[[ DATA UNDER STUDY, beginning ]]

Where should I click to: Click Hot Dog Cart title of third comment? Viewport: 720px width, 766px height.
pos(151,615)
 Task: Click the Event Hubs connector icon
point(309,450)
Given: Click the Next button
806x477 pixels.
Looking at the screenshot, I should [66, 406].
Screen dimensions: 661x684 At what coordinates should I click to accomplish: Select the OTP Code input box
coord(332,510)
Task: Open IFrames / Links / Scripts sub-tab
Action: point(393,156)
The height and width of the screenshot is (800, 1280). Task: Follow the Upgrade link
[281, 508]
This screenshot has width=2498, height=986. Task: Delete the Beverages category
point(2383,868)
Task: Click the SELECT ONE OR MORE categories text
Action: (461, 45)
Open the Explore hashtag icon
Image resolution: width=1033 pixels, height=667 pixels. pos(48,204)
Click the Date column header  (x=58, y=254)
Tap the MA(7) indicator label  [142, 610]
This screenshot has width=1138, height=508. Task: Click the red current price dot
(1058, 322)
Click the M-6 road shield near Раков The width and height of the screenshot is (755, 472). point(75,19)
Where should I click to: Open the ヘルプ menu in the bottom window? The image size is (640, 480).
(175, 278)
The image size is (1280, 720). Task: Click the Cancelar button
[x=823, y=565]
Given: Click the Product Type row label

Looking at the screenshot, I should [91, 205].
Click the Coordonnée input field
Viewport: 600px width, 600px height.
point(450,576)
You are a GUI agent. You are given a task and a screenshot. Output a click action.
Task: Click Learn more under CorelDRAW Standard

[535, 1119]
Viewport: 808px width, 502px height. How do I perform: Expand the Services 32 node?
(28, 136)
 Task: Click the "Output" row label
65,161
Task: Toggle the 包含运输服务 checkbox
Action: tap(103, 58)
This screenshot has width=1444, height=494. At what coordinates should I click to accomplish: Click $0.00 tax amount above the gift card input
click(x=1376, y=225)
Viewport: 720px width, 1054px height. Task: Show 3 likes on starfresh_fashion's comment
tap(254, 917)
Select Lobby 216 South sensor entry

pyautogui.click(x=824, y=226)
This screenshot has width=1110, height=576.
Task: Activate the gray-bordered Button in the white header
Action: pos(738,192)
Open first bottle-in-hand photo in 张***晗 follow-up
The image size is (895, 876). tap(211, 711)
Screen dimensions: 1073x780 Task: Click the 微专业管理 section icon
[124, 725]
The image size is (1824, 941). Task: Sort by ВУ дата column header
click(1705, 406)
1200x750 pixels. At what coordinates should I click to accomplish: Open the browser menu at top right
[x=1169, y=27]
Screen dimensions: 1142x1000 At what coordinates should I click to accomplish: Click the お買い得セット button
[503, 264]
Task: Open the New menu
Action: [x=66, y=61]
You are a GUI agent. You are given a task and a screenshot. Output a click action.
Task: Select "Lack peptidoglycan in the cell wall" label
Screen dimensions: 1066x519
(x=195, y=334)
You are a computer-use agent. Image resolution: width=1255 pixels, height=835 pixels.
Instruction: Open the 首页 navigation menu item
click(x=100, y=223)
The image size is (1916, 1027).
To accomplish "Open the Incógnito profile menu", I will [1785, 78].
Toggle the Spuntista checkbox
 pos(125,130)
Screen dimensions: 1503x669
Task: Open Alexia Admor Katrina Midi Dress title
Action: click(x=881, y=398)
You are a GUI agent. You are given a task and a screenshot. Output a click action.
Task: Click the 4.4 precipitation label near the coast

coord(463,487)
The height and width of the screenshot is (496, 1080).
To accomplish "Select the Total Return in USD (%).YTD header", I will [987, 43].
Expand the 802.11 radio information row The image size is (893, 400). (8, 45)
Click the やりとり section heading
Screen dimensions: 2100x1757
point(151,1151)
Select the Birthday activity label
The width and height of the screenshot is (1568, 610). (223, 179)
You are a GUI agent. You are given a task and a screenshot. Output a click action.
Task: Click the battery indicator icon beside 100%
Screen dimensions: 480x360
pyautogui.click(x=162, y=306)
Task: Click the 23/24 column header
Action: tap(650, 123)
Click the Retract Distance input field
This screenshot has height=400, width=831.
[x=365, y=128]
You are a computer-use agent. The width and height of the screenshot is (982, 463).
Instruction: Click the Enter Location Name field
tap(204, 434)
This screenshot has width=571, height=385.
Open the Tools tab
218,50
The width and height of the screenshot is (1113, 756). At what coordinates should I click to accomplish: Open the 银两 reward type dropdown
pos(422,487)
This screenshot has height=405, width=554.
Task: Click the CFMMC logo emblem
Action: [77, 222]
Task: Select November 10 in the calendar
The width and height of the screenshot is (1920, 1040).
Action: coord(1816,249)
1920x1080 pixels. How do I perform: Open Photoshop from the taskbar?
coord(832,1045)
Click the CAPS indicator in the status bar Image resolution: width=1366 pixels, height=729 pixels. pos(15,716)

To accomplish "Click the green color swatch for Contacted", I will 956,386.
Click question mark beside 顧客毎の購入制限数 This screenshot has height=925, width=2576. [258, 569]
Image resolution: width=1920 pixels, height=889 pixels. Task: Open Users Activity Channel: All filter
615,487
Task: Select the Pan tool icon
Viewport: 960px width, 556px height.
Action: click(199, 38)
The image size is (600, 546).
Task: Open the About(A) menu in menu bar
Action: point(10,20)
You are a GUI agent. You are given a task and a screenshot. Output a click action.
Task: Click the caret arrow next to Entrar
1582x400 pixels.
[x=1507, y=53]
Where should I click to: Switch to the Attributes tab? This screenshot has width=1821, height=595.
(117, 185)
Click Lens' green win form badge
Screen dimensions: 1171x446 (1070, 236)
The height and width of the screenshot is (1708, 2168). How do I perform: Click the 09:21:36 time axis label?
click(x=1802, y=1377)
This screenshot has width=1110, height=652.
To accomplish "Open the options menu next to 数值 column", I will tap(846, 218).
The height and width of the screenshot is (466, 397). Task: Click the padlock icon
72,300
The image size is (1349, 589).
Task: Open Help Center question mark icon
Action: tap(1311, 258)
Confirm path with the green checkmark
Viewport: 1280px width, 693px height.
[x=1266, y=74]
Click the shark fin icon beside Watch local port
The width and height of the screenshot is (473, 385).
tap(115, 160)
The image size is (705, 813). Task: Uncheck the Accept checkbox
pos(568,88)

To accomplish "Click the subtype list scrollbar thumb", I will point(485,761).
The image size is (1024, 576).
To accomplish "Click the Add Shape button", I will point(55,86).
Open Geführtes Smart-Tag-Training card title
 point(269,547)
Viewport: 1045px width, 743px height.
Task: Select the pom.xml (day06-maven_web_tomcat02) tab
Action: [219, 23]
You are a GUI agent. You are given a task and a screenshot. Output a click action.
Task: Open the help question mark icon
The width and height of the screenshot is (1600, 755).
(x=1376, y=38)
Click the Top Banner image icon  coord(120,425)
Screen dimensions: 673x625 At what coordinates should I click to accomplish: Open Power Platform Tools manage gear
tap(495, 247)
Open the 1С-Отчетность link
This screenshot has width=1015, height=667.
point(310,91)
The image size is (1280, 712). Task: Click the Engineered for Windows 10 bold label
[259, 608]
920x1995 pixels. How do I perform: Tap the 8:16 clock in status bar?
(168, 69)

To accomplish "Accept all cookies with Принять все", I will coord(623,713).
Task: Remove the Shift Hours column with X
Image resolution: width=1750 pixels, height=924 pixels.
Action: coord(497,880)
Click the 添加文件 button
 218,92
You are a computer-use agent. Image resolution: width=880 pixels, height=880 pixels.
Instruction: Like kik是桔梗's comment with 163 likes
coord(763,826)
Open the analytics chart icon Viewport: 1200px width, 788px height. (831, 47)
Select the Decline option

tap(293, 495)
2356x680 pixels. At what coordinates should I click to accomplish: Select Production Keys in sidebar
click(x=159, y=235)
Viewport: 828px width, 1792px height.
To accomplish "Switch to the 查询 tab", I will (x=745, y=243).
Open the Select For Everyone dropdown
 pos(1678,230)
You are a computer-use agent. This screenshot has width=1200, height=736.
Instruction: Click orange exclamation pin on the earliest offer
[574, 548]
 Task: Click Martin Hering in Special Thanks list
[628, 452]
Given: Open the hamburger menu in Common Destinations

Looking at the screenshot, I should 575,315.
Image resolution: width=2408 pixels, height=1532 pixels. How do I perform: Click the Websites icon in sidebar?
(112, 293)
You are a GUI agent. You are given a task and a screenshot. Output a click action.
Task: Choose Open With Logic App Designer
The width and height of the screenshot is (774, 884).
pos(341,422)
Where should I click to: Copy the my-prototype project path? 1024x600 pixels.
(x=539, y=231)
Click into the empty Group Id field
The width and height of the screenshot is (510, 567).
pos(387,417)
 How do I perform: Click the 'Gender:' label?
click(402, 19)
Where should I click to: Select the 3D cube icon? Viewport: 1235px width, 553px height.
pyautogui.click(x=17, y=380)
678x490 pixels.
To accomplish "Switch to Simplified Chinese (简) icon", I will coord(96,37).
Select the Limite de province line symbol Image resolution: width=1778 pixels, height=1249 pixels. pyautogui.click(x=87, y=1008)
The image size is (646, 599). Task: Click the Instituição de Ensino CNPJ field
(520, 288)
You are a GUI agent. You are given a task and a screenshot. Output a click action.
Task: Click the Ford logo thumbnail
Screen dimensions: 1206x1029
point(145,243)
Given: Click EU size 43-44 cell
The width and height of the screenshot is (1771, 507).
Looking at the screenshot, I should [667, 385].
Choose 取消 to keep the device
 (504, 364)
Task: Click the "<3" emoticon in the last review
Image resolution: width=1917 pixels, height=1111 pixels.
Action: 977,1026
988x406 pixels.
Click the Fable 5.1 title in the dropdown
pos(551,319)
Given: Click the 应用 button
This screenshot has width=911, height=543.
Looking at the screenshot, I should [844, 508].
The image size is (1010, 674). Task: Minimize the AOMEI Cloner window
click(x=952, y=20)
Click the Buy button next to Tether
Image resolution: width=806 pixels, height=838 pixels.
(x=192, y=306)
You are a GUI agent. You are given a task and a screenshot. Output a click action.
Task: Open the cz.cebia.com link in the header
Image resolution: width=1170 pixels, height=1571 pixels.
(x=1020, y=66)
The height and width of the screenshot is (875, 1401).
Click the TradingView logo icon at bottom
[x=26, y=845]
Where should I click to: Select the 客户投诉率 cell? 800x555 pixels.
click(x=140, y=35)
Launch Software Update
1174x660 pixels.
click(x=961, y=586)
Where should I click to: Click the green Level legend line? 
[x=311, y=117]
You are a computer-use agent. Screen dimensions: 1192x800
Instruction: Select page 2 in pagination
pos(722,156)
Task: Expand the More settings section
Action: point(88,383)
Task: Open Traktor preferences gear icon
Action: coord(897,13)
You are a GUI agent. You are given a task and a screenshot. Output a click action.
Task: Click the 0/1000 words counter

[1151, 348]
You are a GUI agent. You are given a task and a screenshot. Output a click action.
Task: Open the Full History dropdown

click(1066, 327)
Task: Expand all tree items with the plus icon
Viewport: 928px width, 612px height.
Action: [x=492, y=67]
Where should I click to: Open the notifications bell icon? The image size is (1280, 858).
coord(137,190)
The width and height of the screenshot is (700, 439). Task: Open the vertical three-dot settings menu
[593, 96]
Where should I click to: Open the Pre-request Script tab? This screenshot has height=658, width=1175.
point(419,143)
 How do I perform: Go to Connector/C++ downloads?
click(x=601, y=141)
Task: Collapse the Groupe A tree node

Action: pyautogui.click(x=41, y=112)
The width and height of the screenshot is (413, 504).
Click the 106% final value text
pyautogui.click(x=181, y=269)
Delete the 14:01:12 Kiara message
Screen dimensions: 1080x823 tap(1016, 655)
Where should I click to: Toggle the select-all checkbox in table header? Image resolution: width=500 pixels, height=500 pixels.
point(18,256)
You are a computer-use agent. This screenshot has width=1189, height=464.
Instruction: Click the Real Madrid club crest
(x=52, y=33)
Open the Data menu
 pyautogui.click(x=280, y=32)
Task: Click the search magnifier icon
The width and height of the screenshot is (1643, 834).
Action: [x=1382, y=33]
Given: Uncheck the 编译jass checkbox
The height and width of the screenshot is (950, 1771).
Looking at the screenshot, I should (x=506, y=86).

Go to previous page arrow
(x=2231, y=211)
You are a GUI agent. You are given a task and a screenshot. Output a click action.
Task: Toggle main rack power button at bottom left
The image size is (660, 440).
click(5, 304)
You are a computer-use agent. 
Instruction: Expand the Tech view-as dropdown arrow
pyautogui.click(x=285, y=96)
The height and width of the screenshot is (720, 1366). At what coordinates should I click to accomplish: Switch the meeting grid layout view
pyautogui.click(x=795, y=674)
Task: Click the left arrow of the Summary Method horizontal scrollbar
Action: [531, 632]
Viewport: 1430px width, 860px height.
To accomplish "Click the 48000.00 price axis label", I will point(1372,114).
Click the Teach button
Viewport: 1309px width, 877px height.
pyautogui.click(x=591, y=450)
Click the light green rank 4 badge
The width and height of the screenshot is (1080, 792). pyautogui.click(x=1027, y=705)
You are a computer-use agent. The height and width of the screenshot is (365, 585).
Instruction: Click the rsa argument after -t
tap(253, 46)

[[ DATA UNDER STUDY, end ]]

=== PROBLEM TO SOLVE ===
Where a line in the entries holds "indicator", copy that line.

=== EXERCISE RESULT ===
Tap the MA(7) indicator label  [142, 610]
Task: Click the battery indicator icon beside 100%
Click the CAPS indicator in the status bar Image resolution: width=1366 pixels, height=729 pixels. pos(15,716)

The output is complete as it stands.